We could do a grid search and let the machine churn a little bit to squeeze some more performance.
eg, Rank , which is the rank of the inner matrix; more compute work, but more information caputred; and also learning-rate.
results = []
learning_rates = [1e-5, 2e-5, 5e-5]
lora_ranks = [4, 8, 16]
for lr in learning_rates:
for rank in lora_ranks:
print(f"Training with learning_rate={lr}, lora_rank={rank}")
# Reinitialize the model and LoRA setup
trainer.model = AutoModelForSequenceClassification.from_pretrained(
trainer.model_name,
num_labels=2
)
trainer.setup_lora(r=rank)
# Train the model
train_result, eval_result = trainer.train(
epochs=3,
batch_size=16,
learning_rate=lr
)
train_loss = train_result.training_loss
eval_loss = eval_result['eval_loss']
results.append({
'learning_rate': lr,
'lora_rank': rank,
'train_loss': train_loss,
'eval_loss': eval_loss
})
print(f"Results: train_loss={train_loss:.4f}, eval_loss={eval_loss:.4f}")
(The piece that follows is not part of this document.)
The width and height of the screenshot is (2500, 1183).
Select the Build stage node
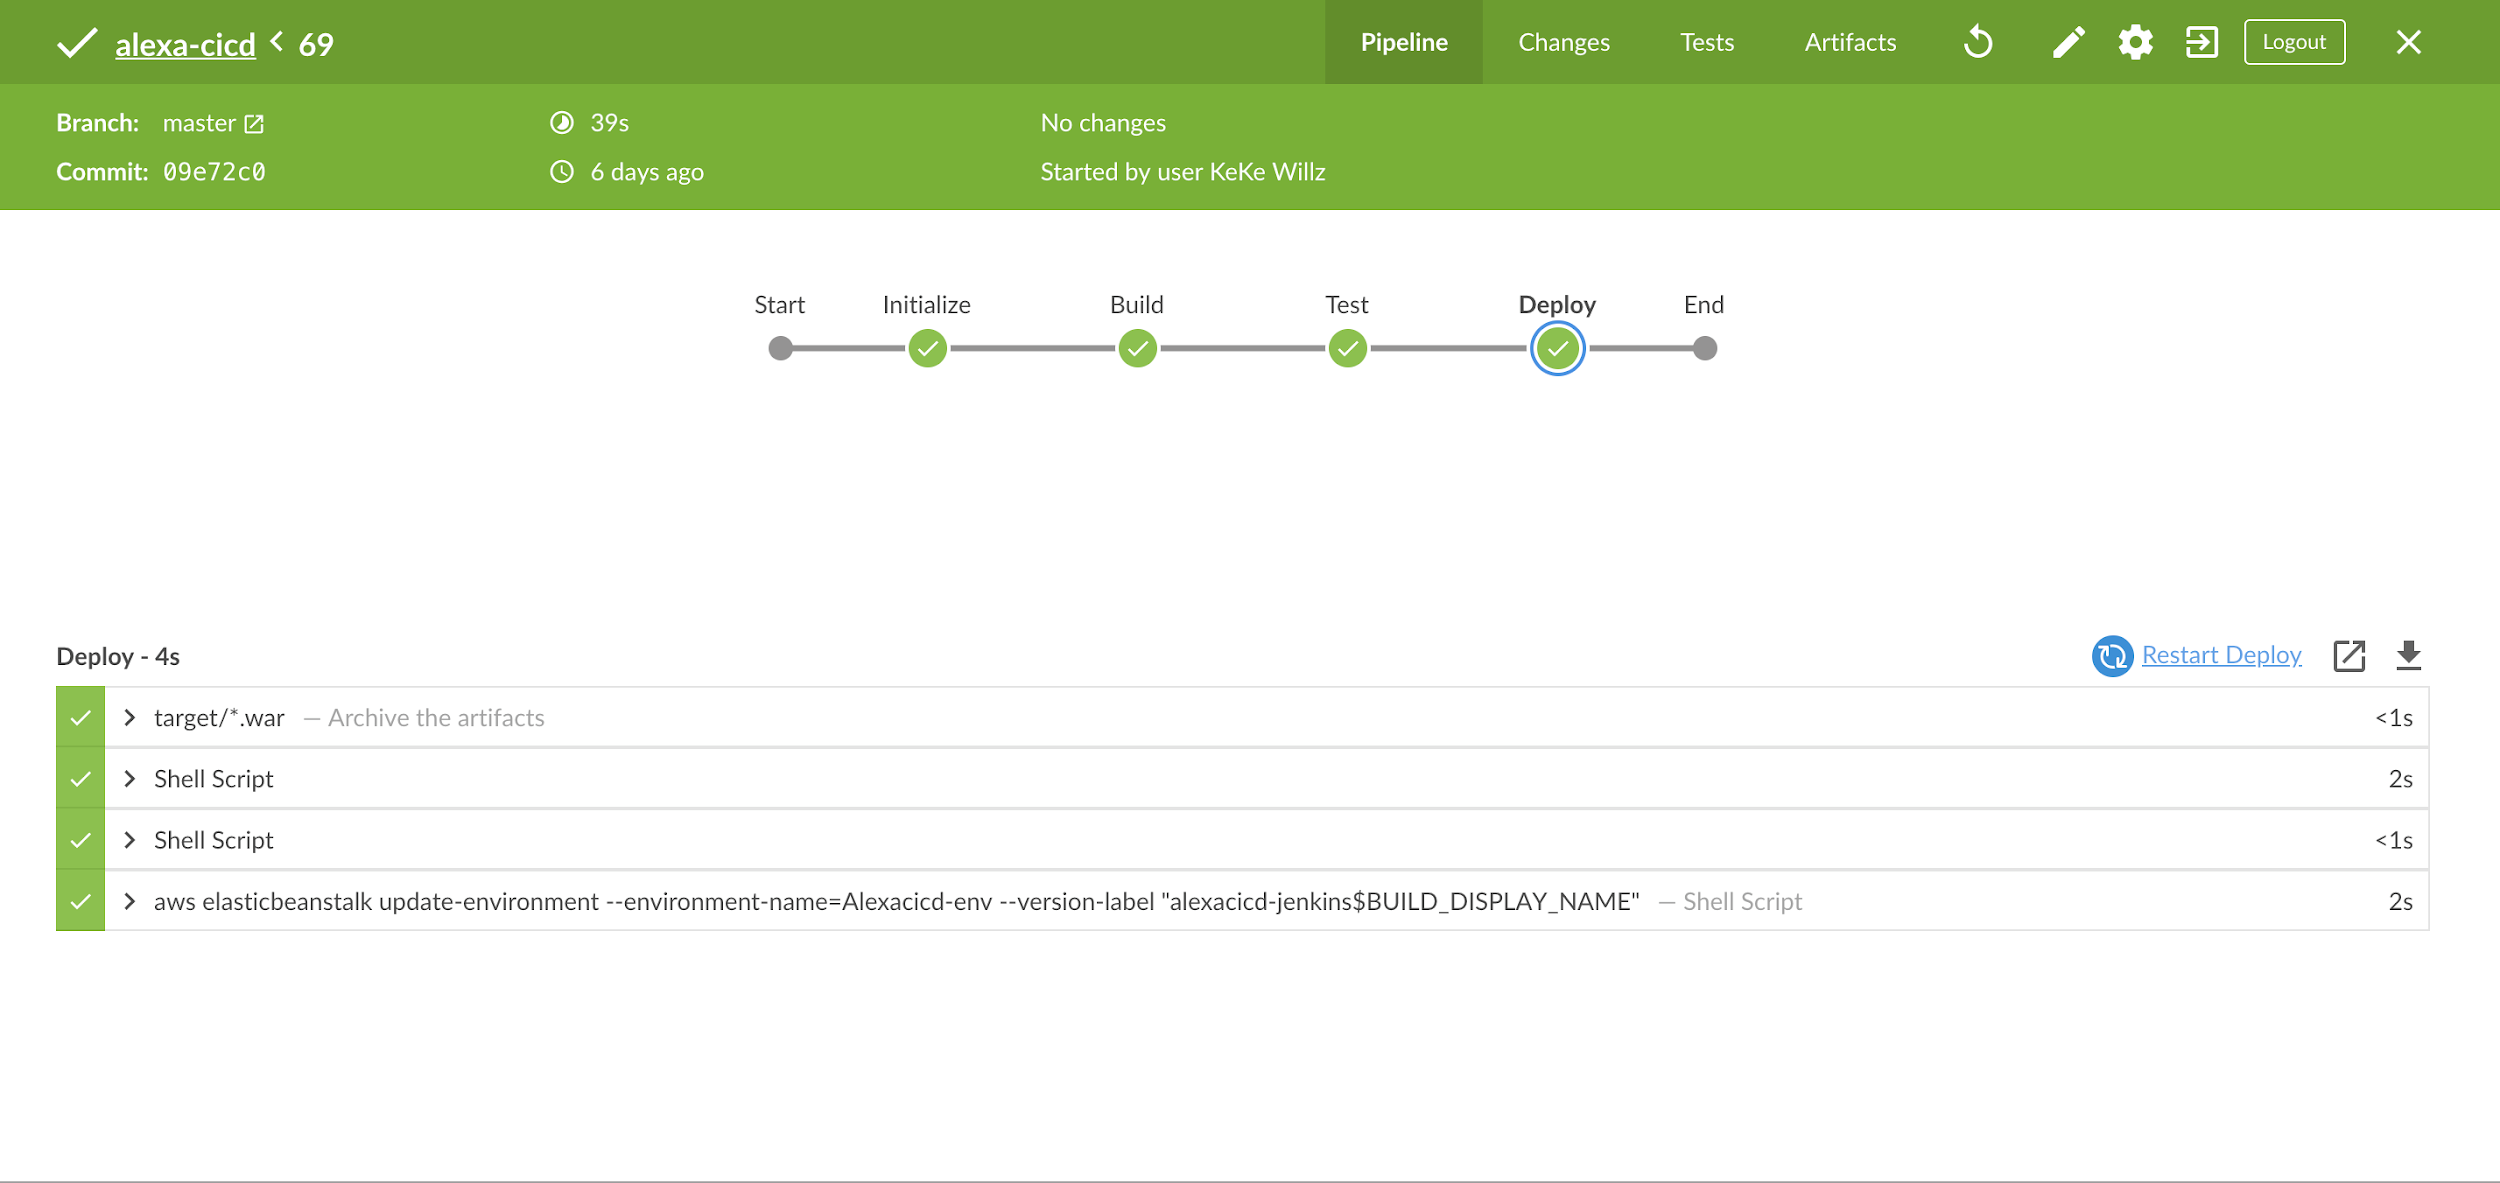(1137, 349)
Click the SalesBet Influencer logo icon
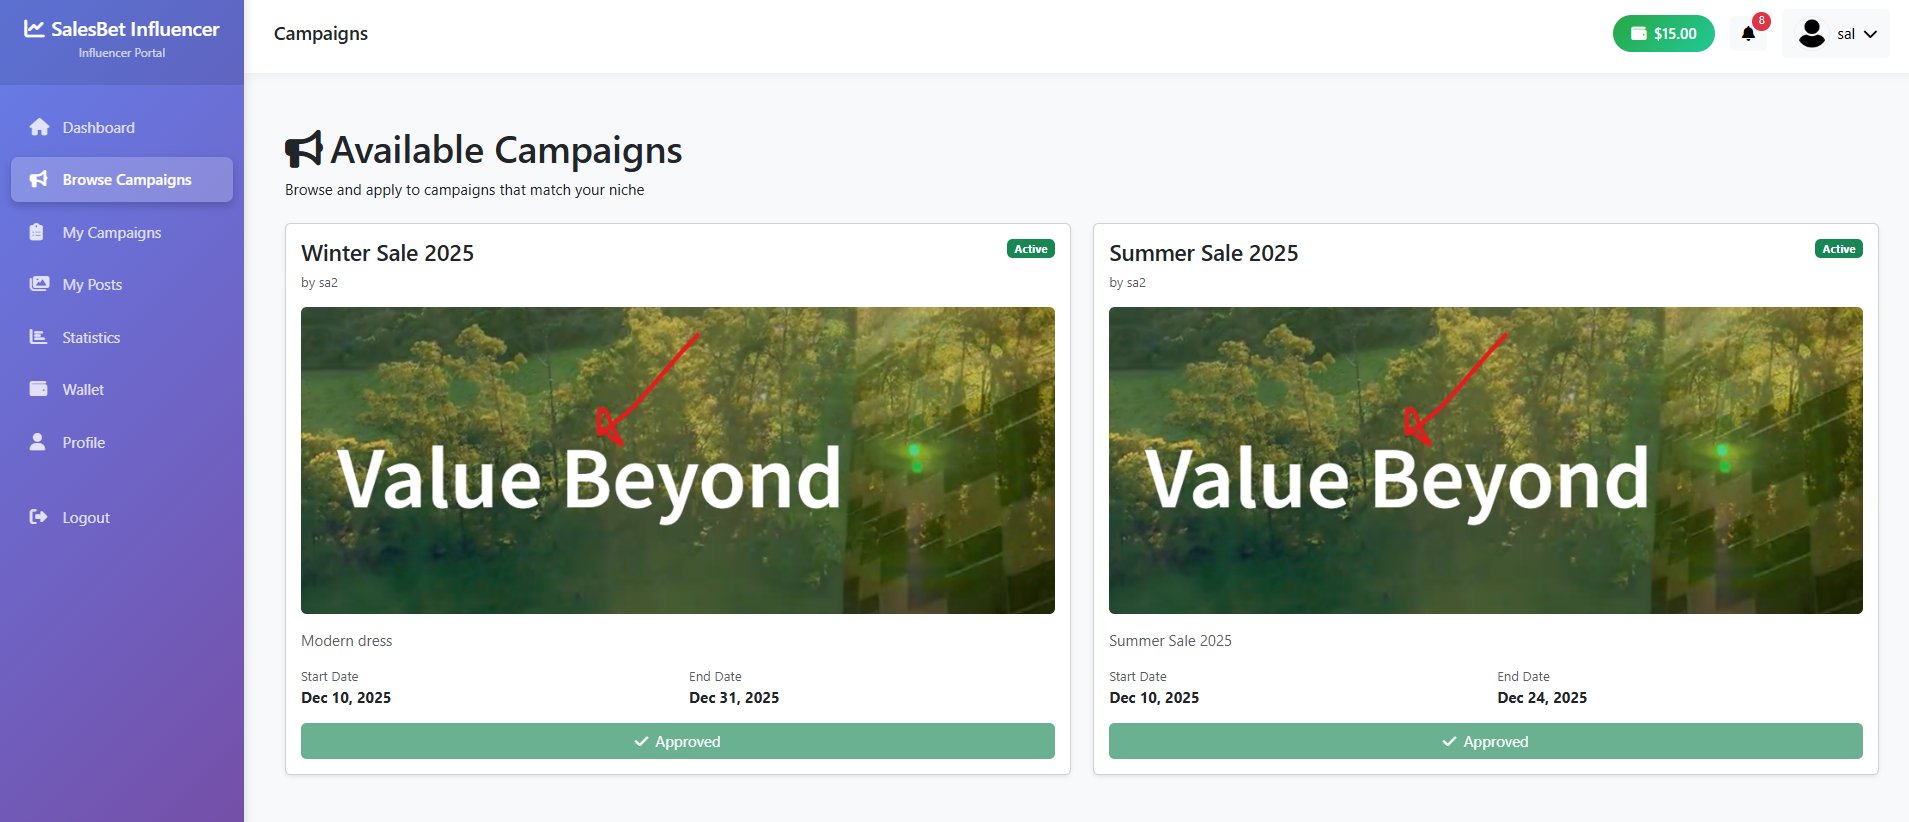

Hyper-Parameters Search — Results

Push to Cloudflare AI
Here we actually understand we can not push to Cloudflare, because of wrong selection of base model; eg Cloudflare AI worker with LoRA Fine-tuning have very specific list of based models, and Bert is not one of them: https://developers.cloudflare.com/workers-ai/fine-tunes/loras/
@cf/meta-llama/llama-2–7b-chat-hf-lora @cf/mistral/mistral-7b-instruct-v0.2-lora @cf/google/gemma-2b-it-lora @cf/google/gemma-7b-it-lora
We can do training again, this time using AutoTrain . And serve using this code sample, with adding finetune id.
export interface Env {
// If you set another name in wrangler.toml as the value for 'binding',
// replace "AI" with the variable name you defined.
AI: Ai;
}
export default {
async fetch(request, env): Promise<Response> {
const response = await env.AI.run("@cf/meta/llama-3.1-8b-instruct", {
prompt: "What is the origin of the phrase Hello, World",
});
return new Response(JSON.stringify(response));
},
} satisfies ExportedHandler<Env>;
Conclusion
We saw how to fine-tune Bert model using LoRA.
We [almost] saw wow to deploy (specific base models) into Cloudflare AI Workers, after fine-tuning.
We tested several hyper-parameters for training, to get optimized model.